6- La constitutionnalisation des dimensions de l’identité marocaine telle qu’elle est stipulée dans la constitution « Son unité, forgée par la convergence de ses composantes arabo-islamique, amazighe et sahraro-hassanie, s’est nourrie de ses affluents africain, andalou, hébraïque et méditerranéen » n’a nullement respecté les spécificités amazighes et la chronologie, sachant que l’amazighité est l’élément premier et originel de tout cet échafaudage identitaire. Pire, elle éclipse même nos racines africaines dont elle a fait un simple affluent.
7-La nouvelle constitution passe, totalement, sous silence l’ancrage africain du Maroc et réduit le rapport avec notre continent africain aux « relations de coopération et de solidarité avec les peuples d’Afrique ». Elle affirme, par contre, notre « appartenance à la Oumma arabo-islamique » reniant ainsi des réalités historiques et géographiques de notre pays et nous faisant perdre toute possibilité de tirer profit d’enjeux civilisationnels et géographiques bien plus importants que ceux liés au Moyen-Orient.
8- Le fait de supprimer de la version définitive de la constitution les éléments consacrant le caractère civil de l’État et la liberté de conscience, qui sont, faut-il encore le signaler, les bases de toute construction d’une société démocratique, est en lui-même un véritable échec pour cette nouvelle constitution. D’autant plus que, la précision du « caractère islamique » de l’État contredit l’engagement pris quant au respect et la primauté des normes internationales sur les juridictions internes. Et ce, en l’absence de tout effort des jurisconsultes musulmans afin de comprendre et saisir les enjeux importants de la vie moderne.
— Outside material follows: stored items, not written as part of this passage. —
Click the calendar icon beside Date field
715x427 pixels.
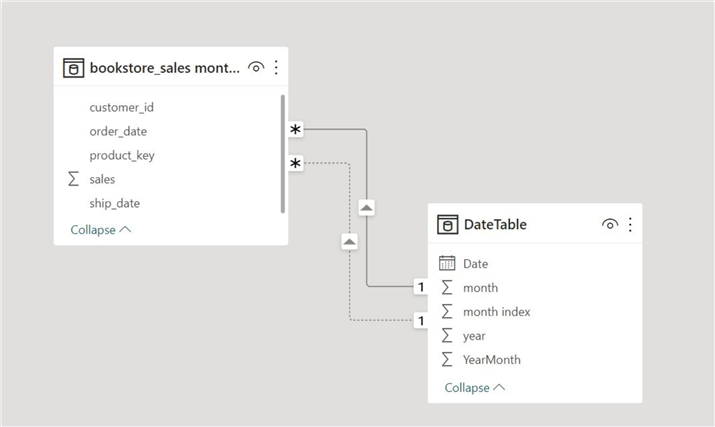(447, 264)
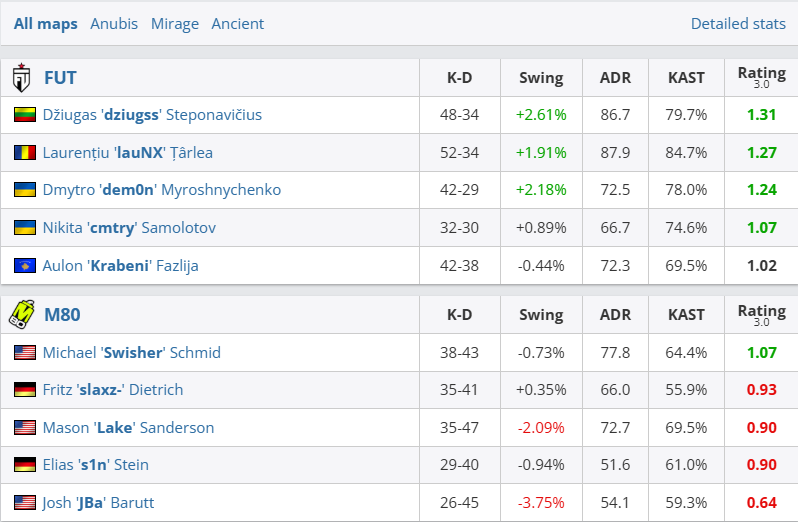The width and height of the screenshot is (798, 522).
Task: Click the German flag beside slaxz-
Action: 25,390
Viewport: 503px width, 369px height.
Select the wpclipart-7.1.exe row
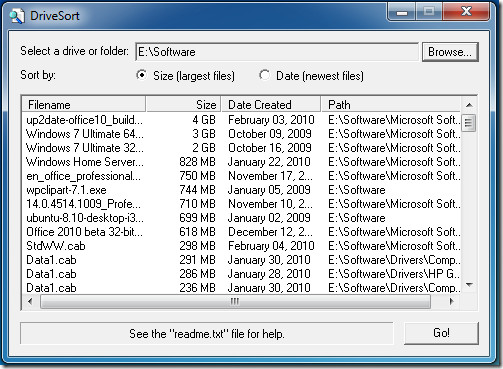[242, 190]
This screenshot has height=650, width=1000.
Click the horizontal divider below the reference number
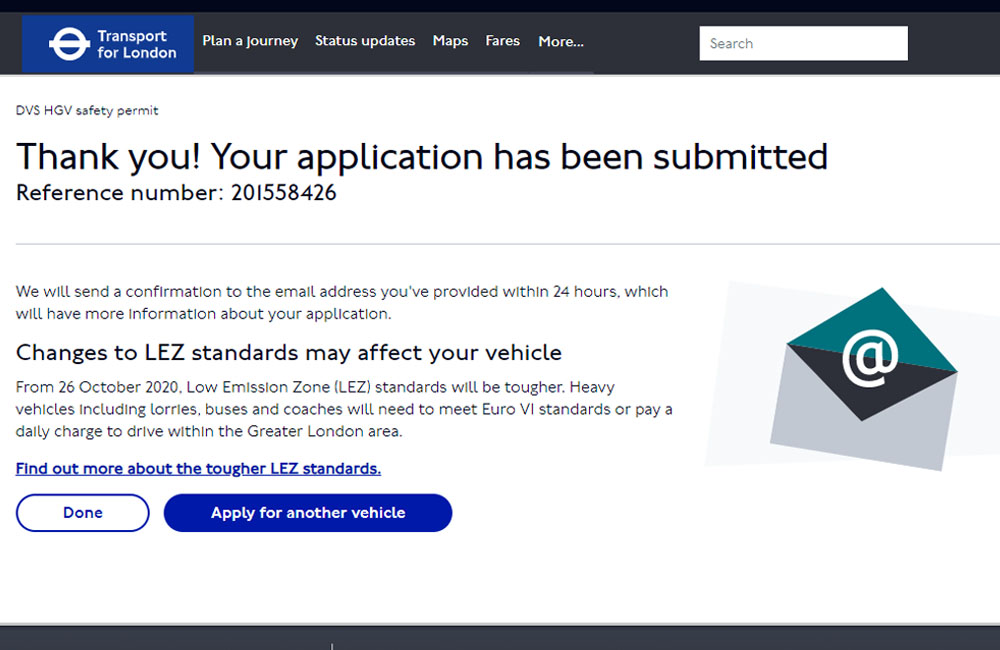[x=500, y=240]
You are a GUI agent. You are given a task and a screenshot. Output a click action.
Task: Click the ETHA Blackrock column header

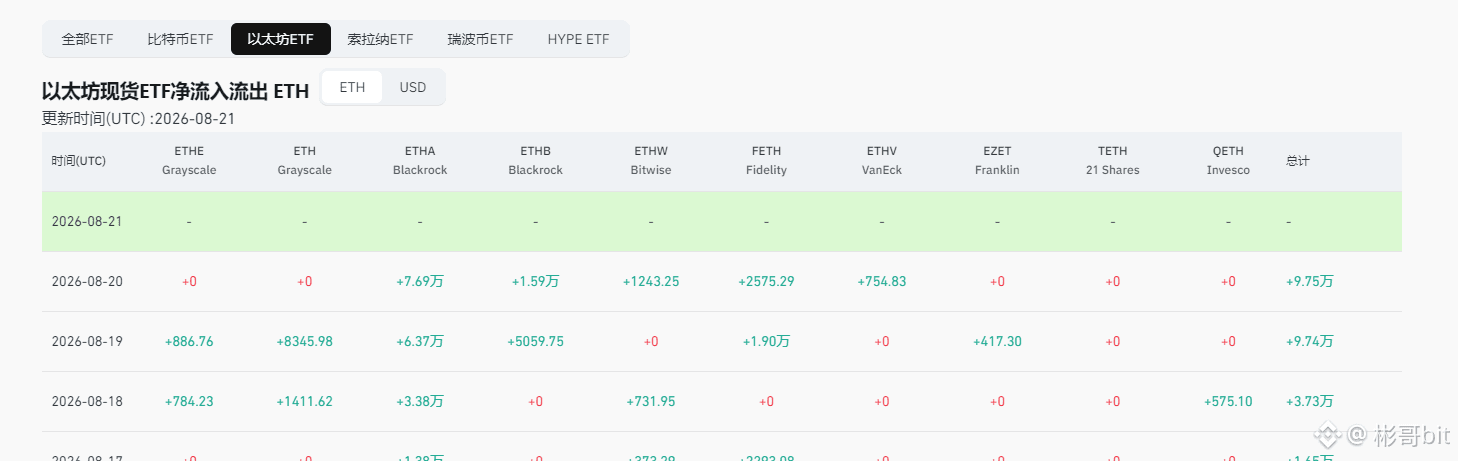tap(420, 161)
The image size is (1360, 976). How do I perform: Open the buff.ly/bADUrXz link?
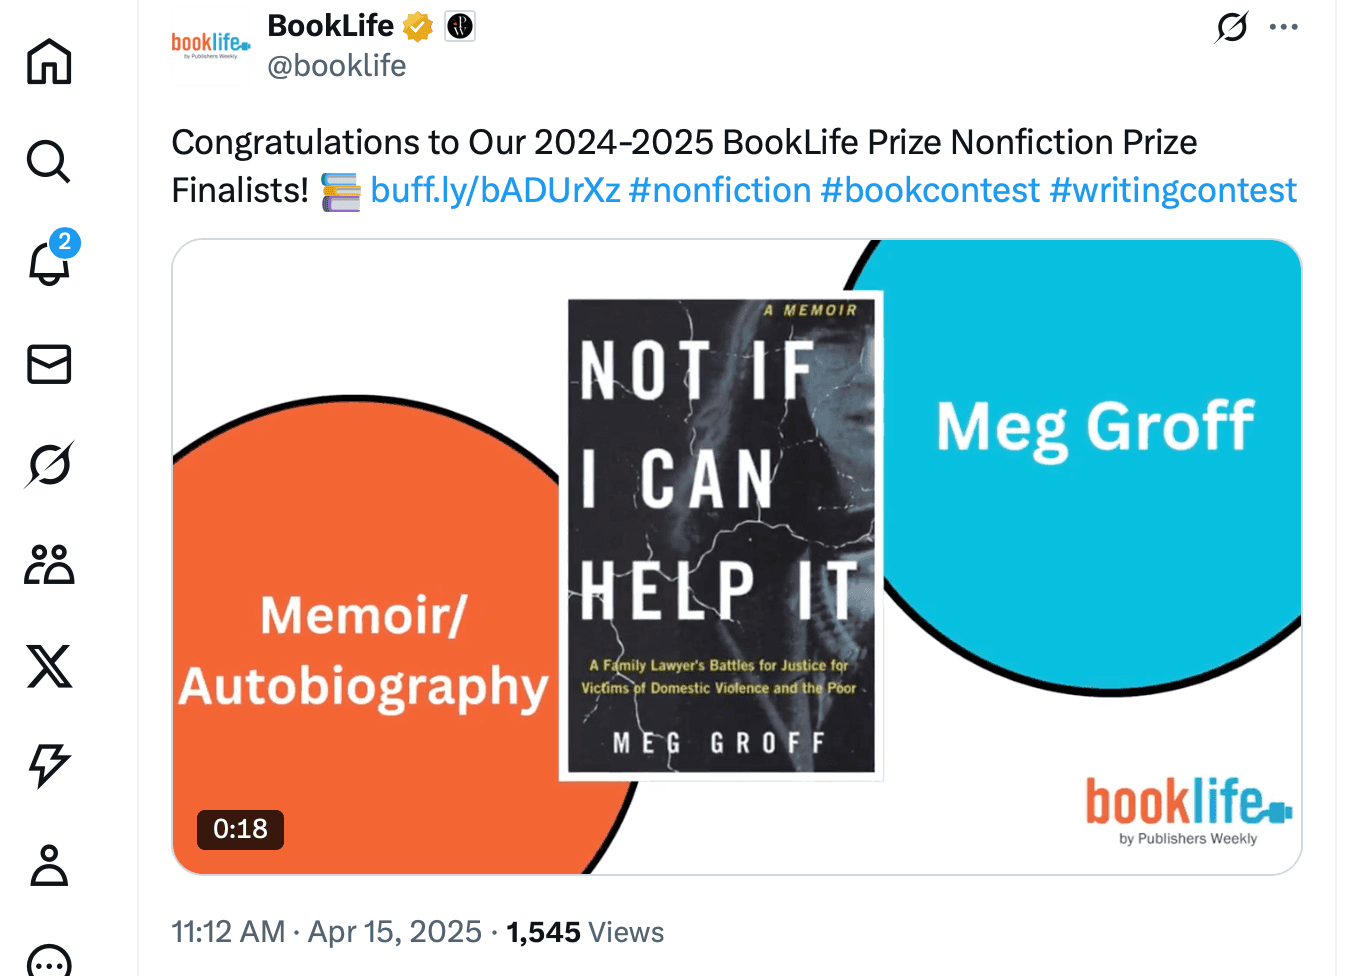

9- Bien que cette nouvelle constitution contienne quelques avancées, notamment un certain nombre de droits et libertés, il est regrettable de constater qu’elle est en deçà des aspirations des masses populaires telles qu’elles ont été exprimées, clairement et ouvertement, par le mouvement du 20 février. La société civile et les partis politiques progressistes se doivent de continuer leur combat pour la construction d’une véritable société démocratique et moderne, basée sur les principes de liberté, d’égalité, de justice et de dignité et sur un contrat social consacrant, une fois pour toute, la souveraineté populaire.